Był to człowiek wysoki i otyły, z kruczą brodą, już posrebrzoną siwemi włosami. Miał atłasowy chałat, na głowie aksamitną krymkę, na twarzy wielką powagę.
— Jak się pan ma, panie podleśny? — zaczął Pfeferman i podał Linowskiemu dwa palce. — Jestem pewny, że bez interesu nie wstąpił pan do mnie.
— Nie z moim przychodzę interesem — odpowiedział Linowski, wzruszając ramionami. — Z zarządu kazali spytać: czy pan weźmie te sosny, które się teraz wycinają, i kiedy pan odda resztę pieniędzy?
— Te osiemset rubli?... One leżą w banku... może pan je wziąć choćby dzisiaj — odparł handlarz.
— Nie upoważnili mnie do odbioru...
— To pańskie szczęście.

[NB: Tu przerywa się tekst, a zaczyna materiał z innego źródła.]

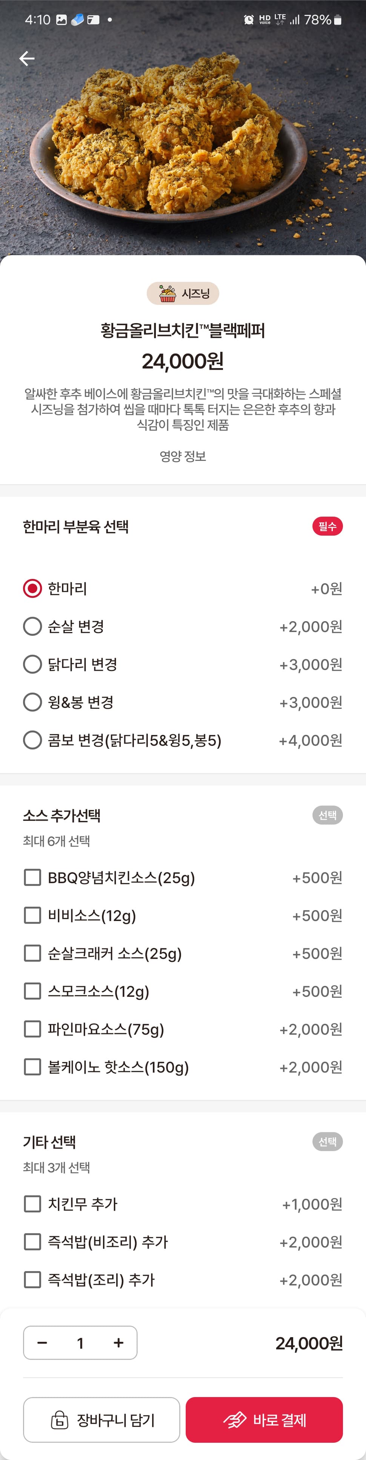Screen dimensions: 366x1460
Task: Decrease quantity with the minus icon
Action: pos(42,1343)
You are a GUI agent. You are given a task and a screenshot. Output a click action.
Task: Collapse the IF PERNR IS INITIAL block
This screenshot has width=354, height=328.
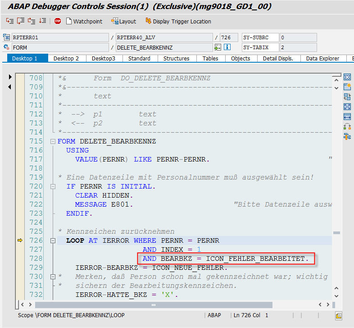pyautogui.click(x=54, y=186)
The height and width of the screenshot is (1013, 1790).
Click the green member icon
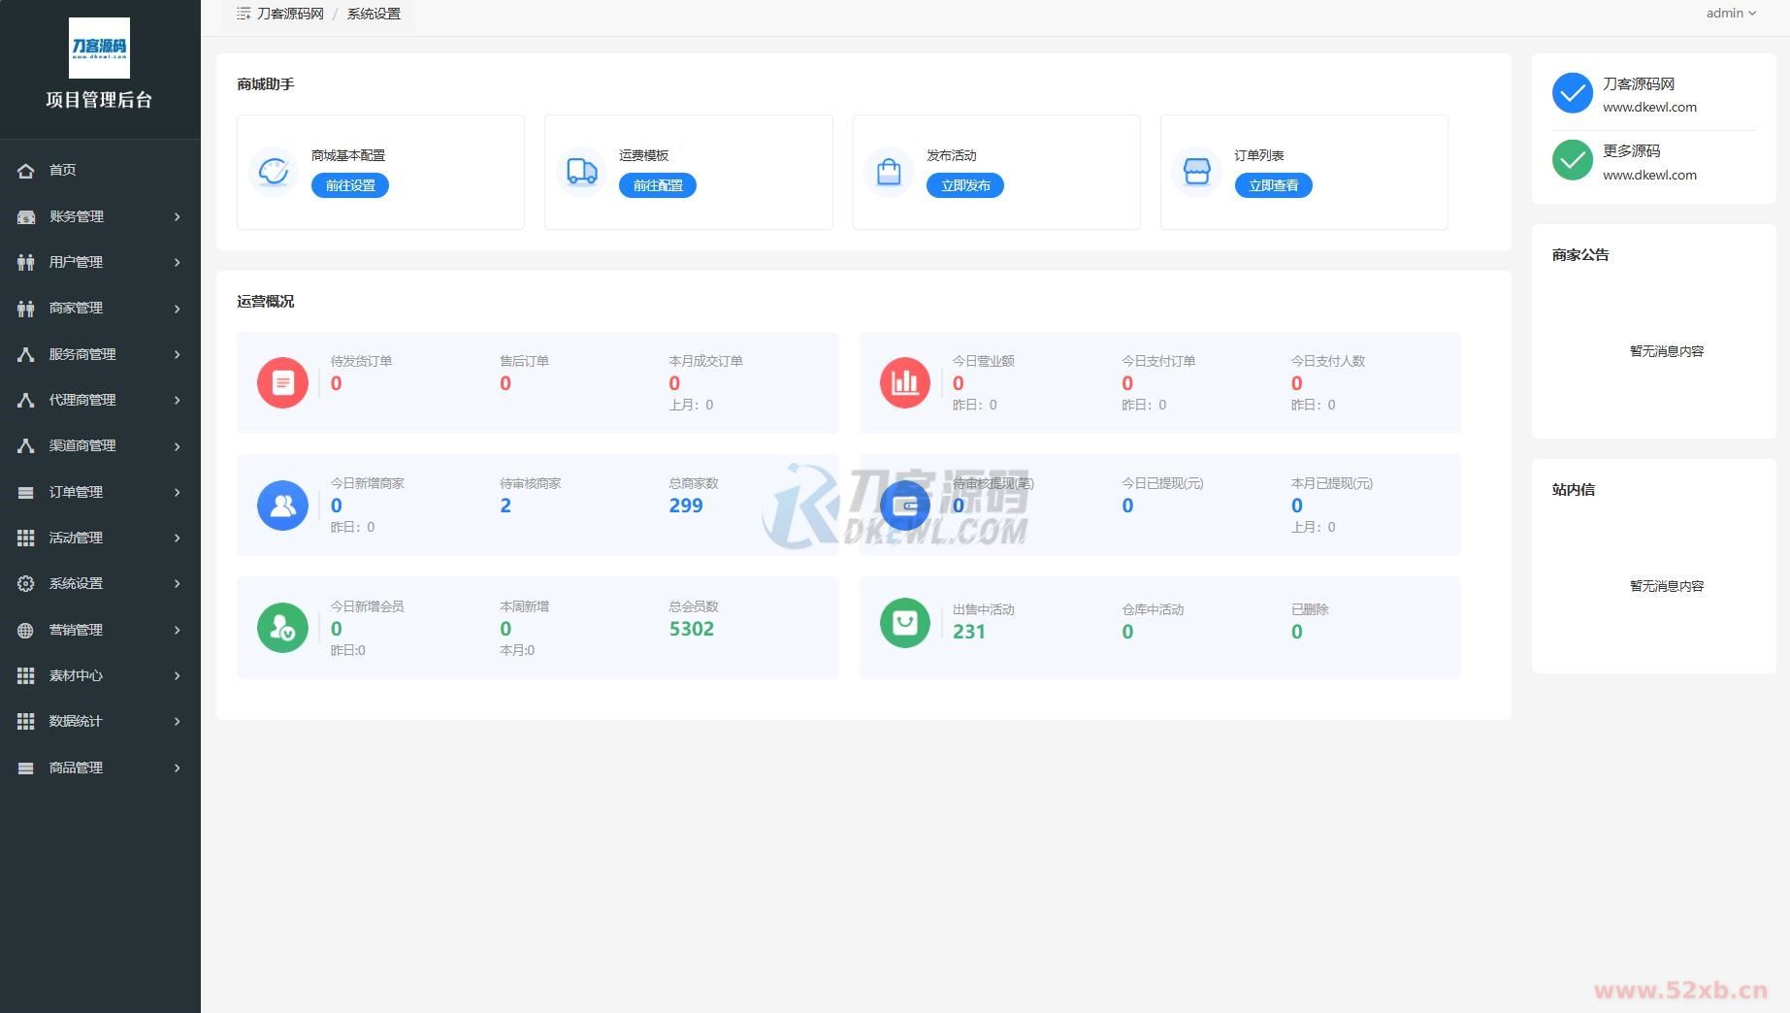282,628
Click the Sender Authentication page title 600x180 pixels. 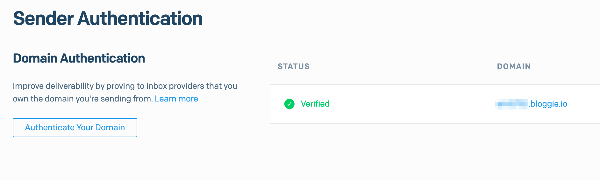(108, 19)
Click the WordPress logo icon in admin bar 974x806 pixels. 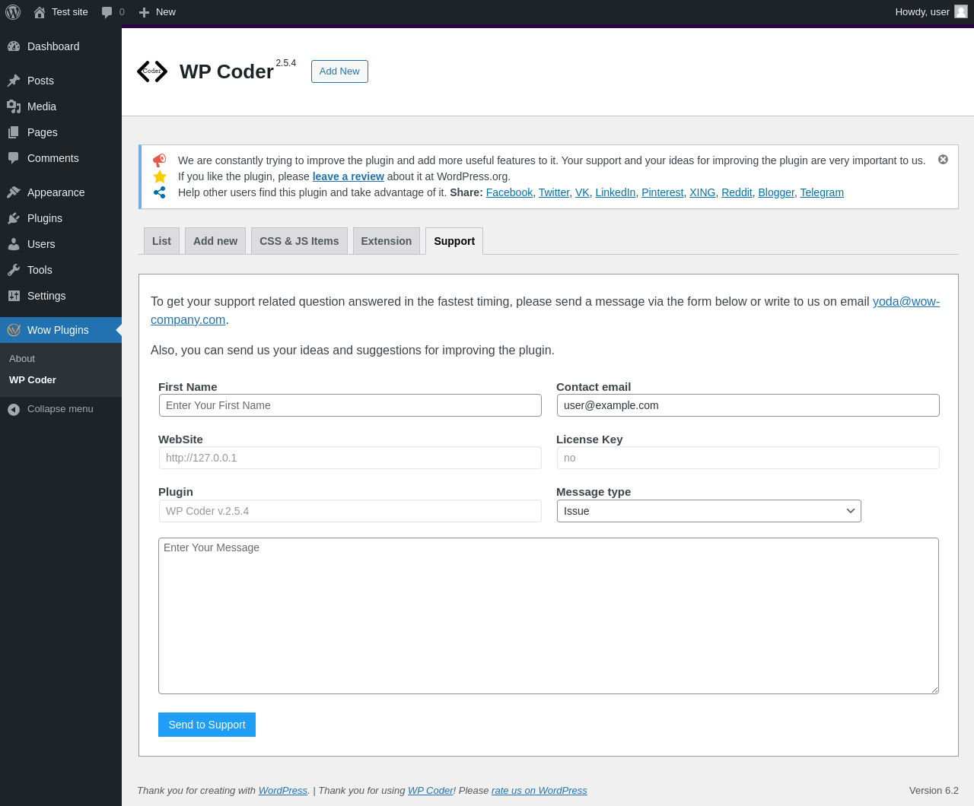coord(13,12)
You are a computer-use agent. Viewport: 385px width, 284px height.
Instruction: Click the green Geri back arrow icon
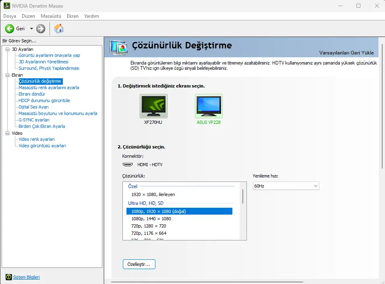pos(10,29)
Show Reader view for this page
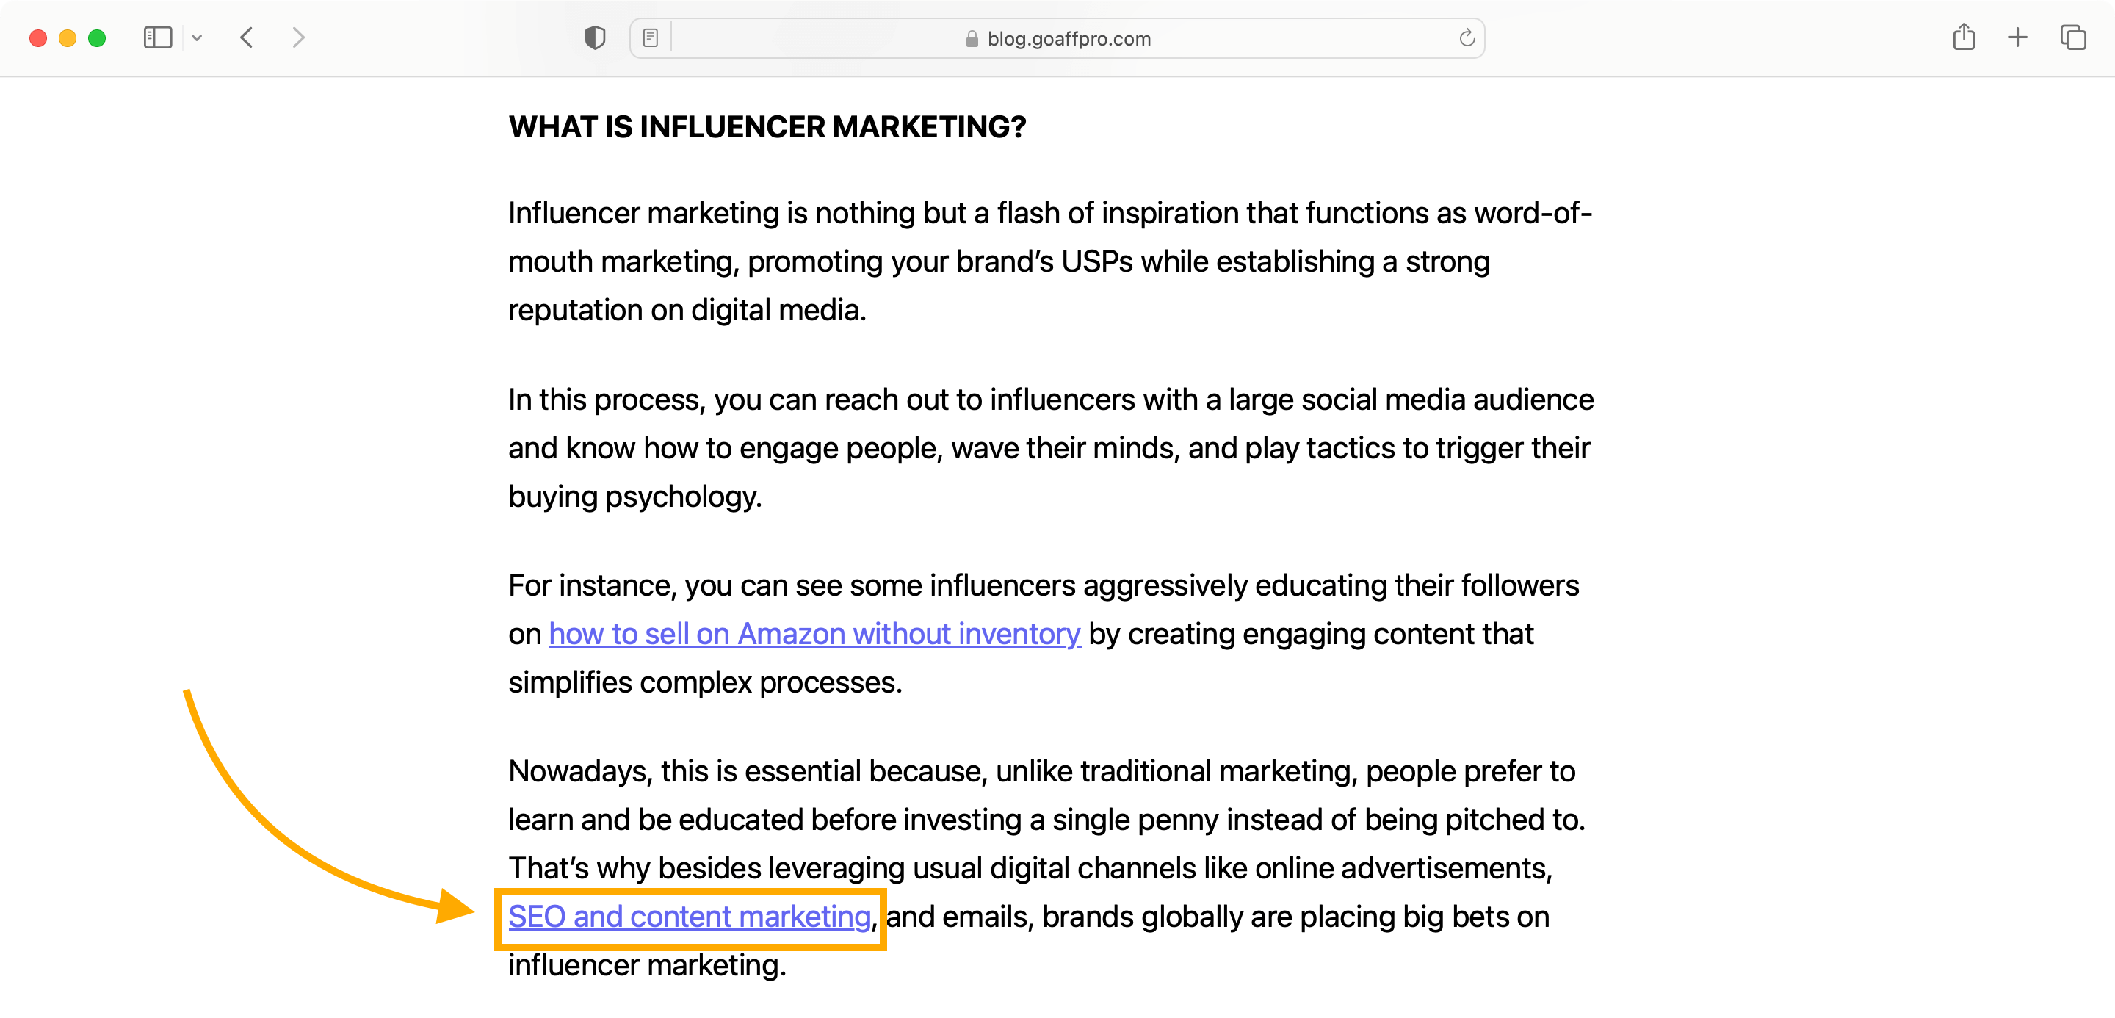The image size is (2115, 1018). (x=650, y=38)
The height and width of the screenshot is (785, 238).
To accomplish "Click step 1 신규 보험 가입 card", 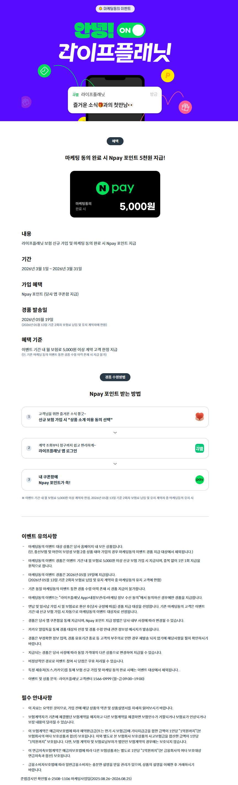I will click(115, 417).
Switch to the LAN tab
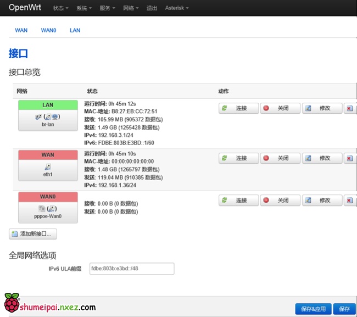 [x=75, y=30]
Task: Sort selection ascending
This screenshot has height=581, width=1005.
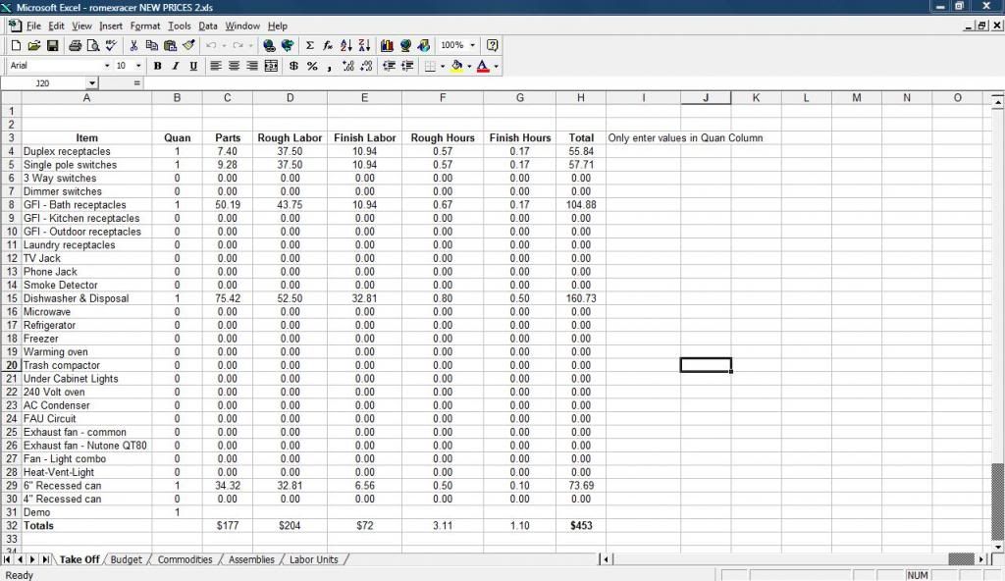Action: 347,45
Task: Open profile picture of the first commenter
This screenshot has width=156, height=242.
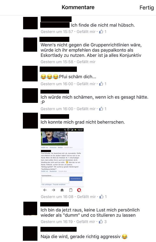Action: (x=30, y=23)
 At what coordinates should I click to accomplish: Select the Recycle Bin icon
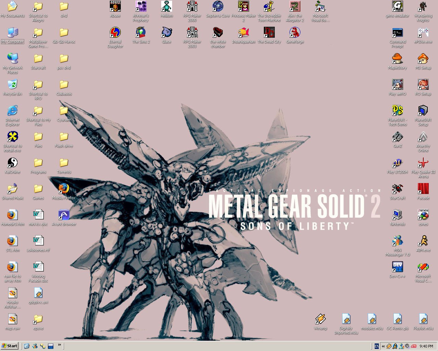pyautogui.click(x=12, y=85)
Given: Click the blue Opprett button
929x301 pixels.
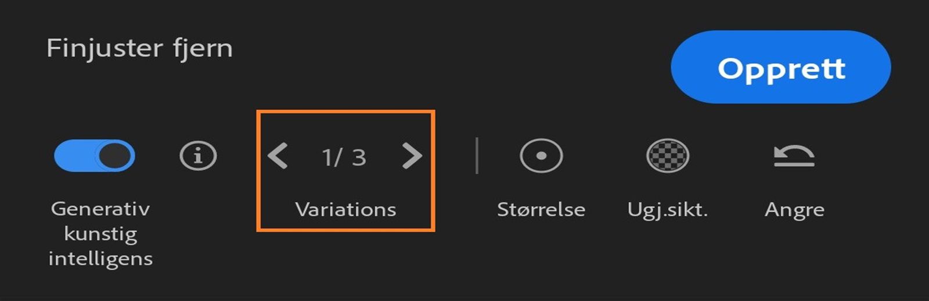Looking at the screenshot, I should (780, 67).
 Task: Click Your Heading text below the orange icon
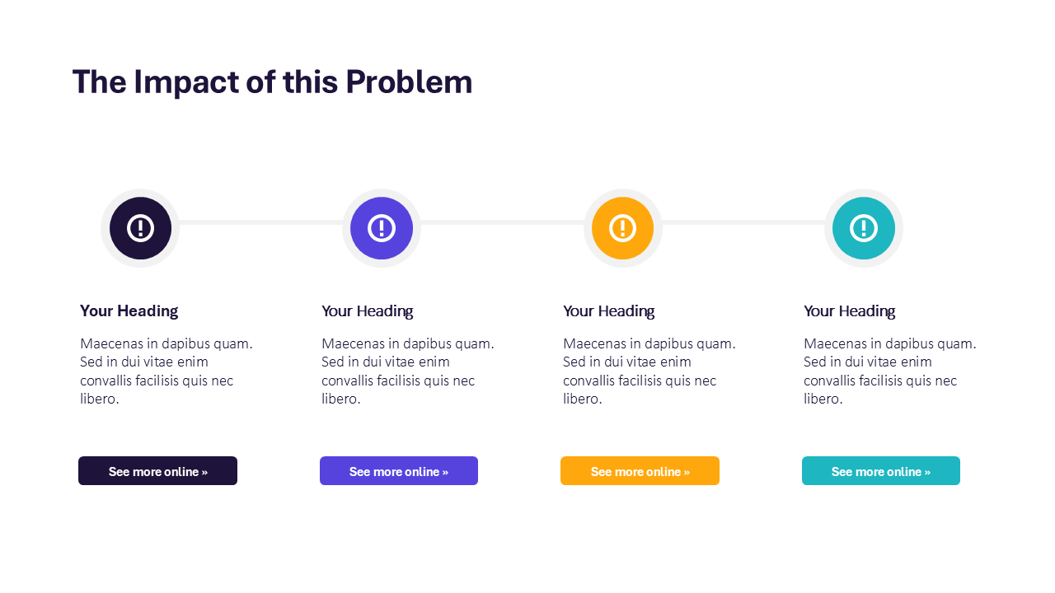[x=608, y=311]
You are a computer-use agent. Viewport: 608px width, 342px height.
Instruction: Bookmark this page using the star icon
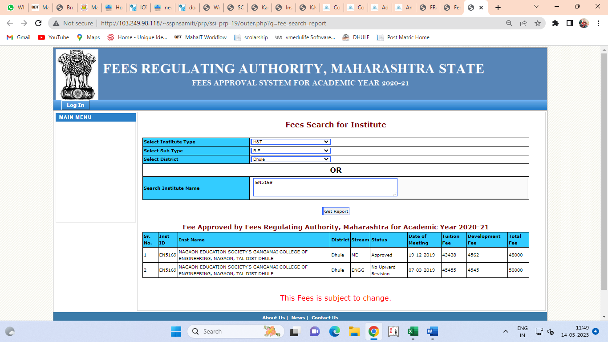pos(538,23)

Onegdaj, niedaleko Sierpów, jakieś rozbójniki napadli naszych kupców i zabrali im wszystkie pieniądze, a wczoraj miałem list, że wpadli do mego pisarza w Głoskowie, ukradli mu dwieście rubli i rewolwer... Poco on trzymał ten rewolwer?... I jeszcze nie jestem pewien, czy naprawdę wzięli dwieście rubli!... Bardzo paskudne czasy... Gdybym był młodszy, wyjechałbym do Ameryki z temi dwudziestoma tysiącami, które mam w Berlinie, i za kilka lat zrobiłbym miljony...
— A jakże będzie z sosnami?... — zapytał Linowski.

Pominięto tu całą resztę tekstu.